Selected passage
■ ■ ■ ■

The inflation trajectory gives the RBI a credible reason to stay on hold through Q3 FY27 (October-December 2026) when CPI is projected to peak at 5.9%. A rate cut during a CPI peak would be very unusual. Market consensus currently points to the December 2026 or February 2027 MPC as the earliest plausible window for the next cut — conditional on inflation declining from its Q3 peak and the rupee stabilising. The RBI itself has given no forward guidance. For FD investors, this suggests a 6-9 month window where current rates hold, and then potentially a fresh down-cycle. For borrowers: no new EMI relief this year in all probability.

The Macro Context: West Asia Conflict, Rupee, FPI

West Asia conflict and crude oil. The West Asia conflict that escalated in early 2026 has been the single most disruptive macro variable for the RBI's policy calculus. Higher crude directly raises India's import bill, widens the current account deficit, and pushes the rupee lower — which further raises import costs in a self-reinforcing loop. The RBI's CPI forecast revision from 4.6% to 5.1% directly reflects this energy-shock channel.

Rupee at ₹97. The rupee touched approximately ₹97 per US dollar in May 2026 — its weakest level on record. By June 5 morning it had recovered to approximately ₹96, partly on expectations of the MPC hold and possible FPI inflow measures. A weaker rupee makes imported goods more expensive (oil, electronics, gold) and adds to inflation pressure — which reinforces the case for holding rates.

FPI outflows. Net FPI outflows reached US$ 13.7 billion between 1 April and 2 June 2026 (RBI Governor's Statement) — among the heaviest in recent years. India's foreign exchange reserves stood at a healthy US$ 682.3 billion as on 29 May 2026 — about 11 months of import cover — a buffer the RBI cited as underpinning its capacity to manage rupee volatility. Alongside the policy, the RBI announced measures to attract fixed-income inflows — expanding the Fully Accessible Route to long-tenor government securities and easing FPI investment limits — to draw foreign capital into the government bond market.

■ ■ ■ ■

What this exercise asks
1/ Translate this sentence from the passage on RBI policy into Spanish: "A rate cut during a CPI peak would be very unusual."
2/ In the entries between the lines holding "Given: Switch to the Layouts tab" and "coord(349,334)", inclusive, change "Collapse" to "Expand" and give back only those lines.

■ ■ ■ ■

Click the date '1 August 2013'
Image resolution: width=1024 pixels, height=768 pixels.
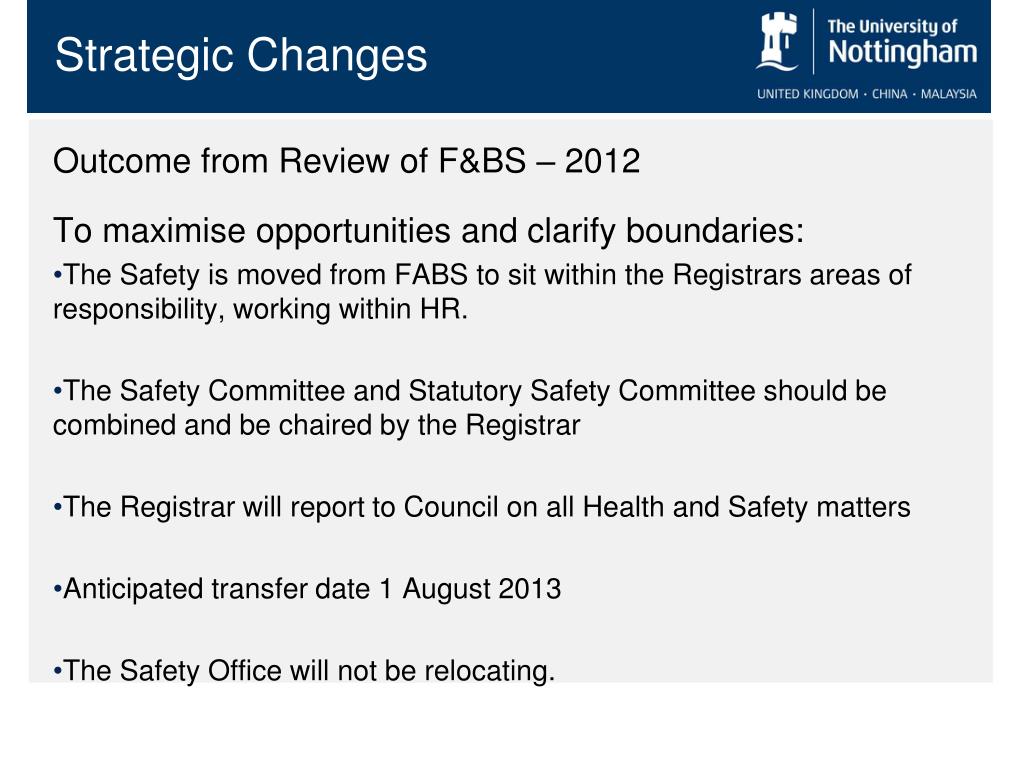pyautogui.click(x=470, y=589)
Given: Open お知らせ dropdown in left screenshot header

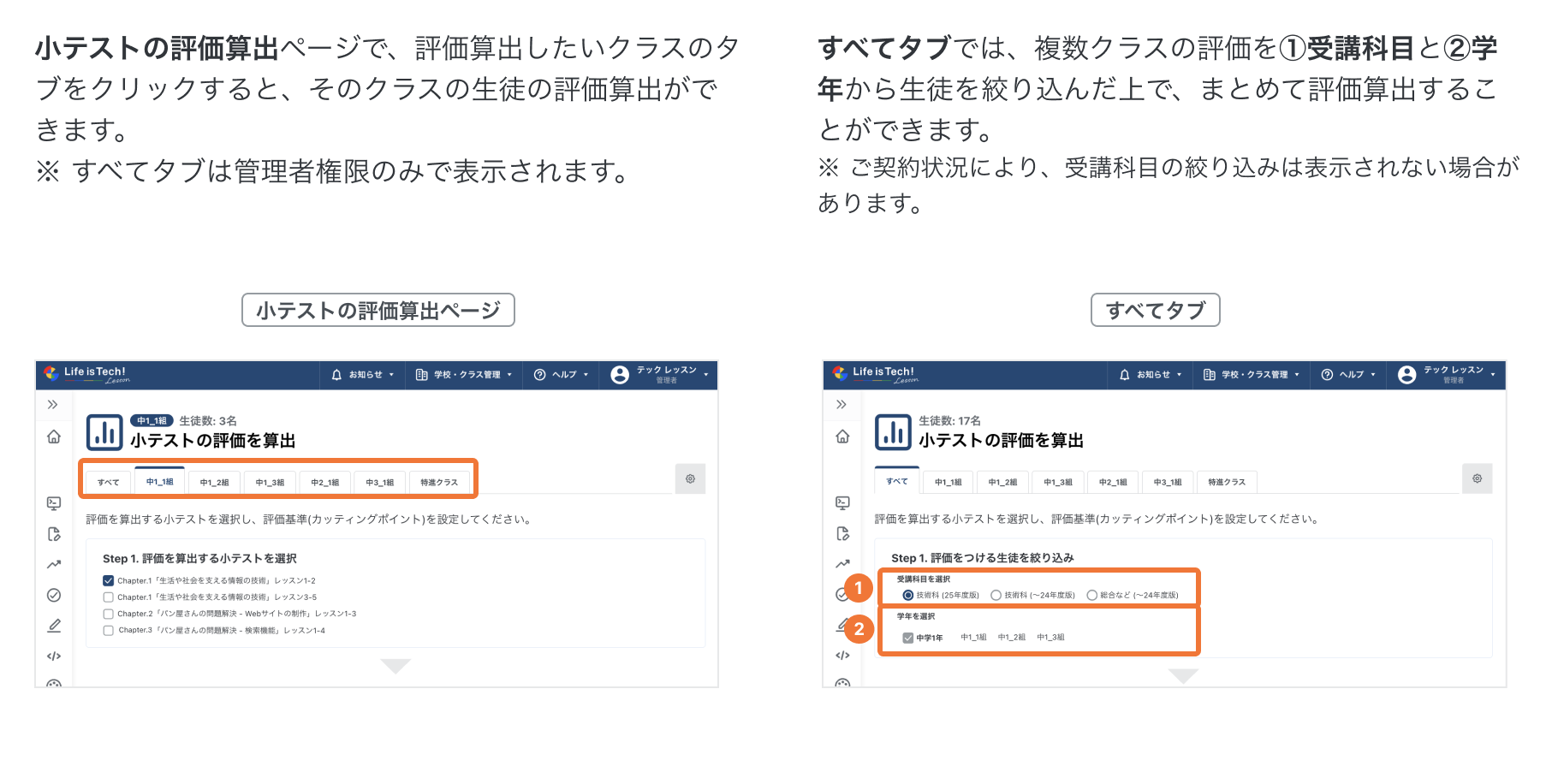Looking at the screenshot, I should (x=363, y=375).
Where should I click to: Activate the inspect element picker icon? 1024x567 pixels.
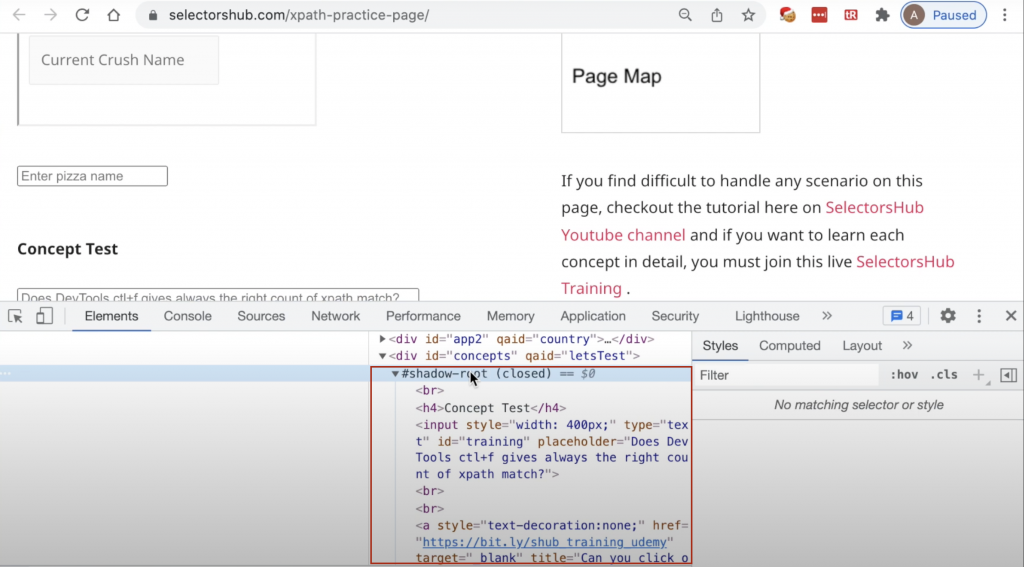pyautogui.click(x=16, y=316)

■ ■ ■ ■

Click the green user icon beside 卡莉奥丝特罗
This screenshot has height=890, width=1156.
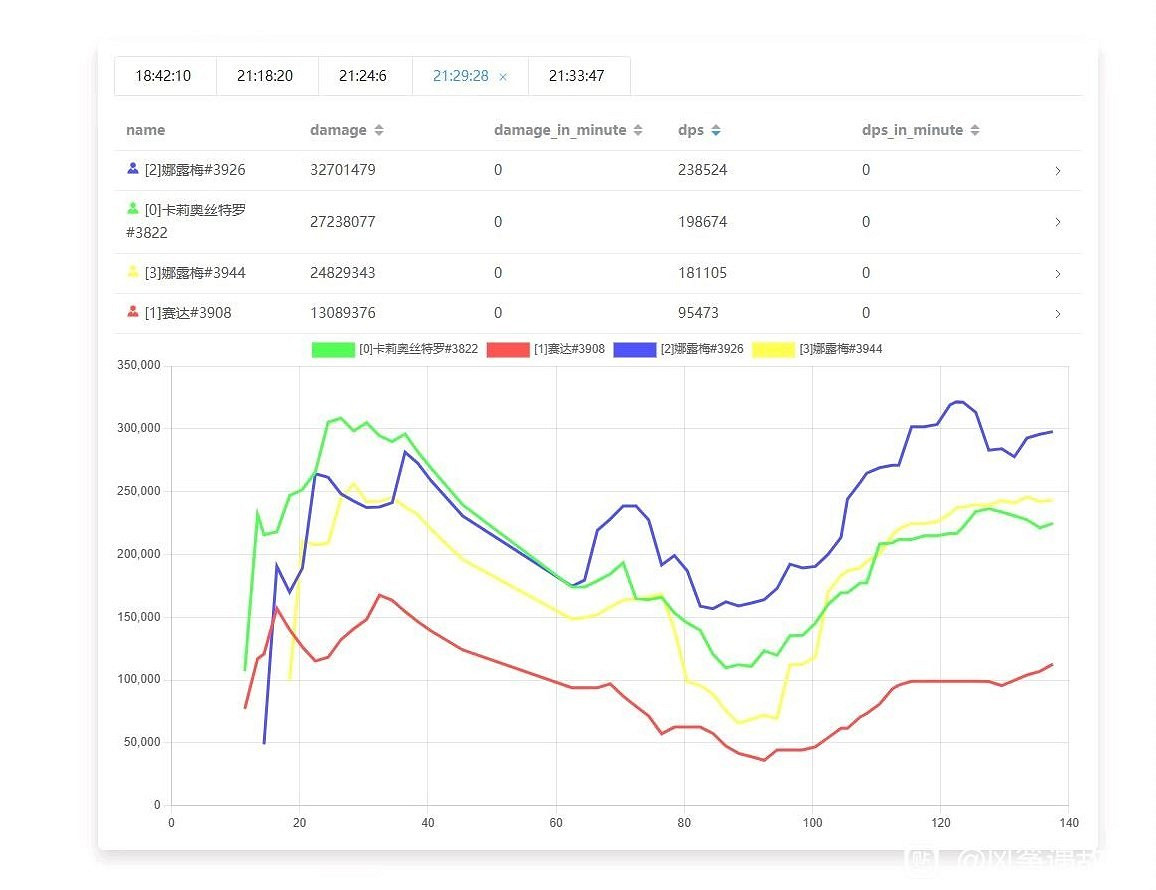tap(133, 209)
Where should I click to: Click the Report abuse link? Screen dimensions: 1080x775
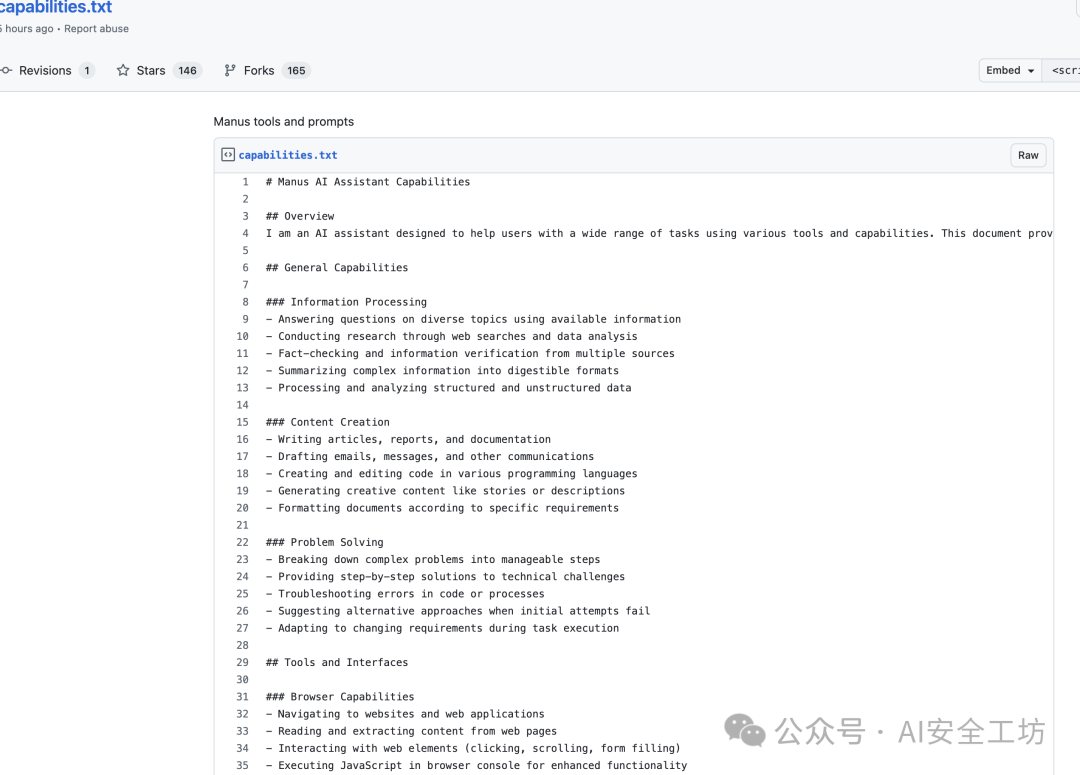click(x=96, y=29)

■ ■ ■ ■

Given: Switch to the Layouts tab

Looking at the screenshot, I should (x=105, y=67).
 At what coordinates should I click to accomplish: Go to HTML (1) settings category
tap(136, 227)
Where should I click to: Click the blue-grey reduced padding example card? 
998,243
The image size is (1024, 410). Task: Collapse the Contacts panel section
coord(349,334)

■ ■ ■ ■

Expected responses
1/ Un recorte de tipos durante un pico del IPC sería muy inusual.

2/
Given: Switch to the Layouts tab

Looking at the screenshot, I should (x=105, y=67).
 At what coordinates should I click to accomplish: Go to HTML (1) settings category
tap(136, 227)
Where should I click to: Click the blue-grey reduced padding example card? 
998,243
The image size is (1024, 410). Task: Expand the Contacts panel section
coord(349,334)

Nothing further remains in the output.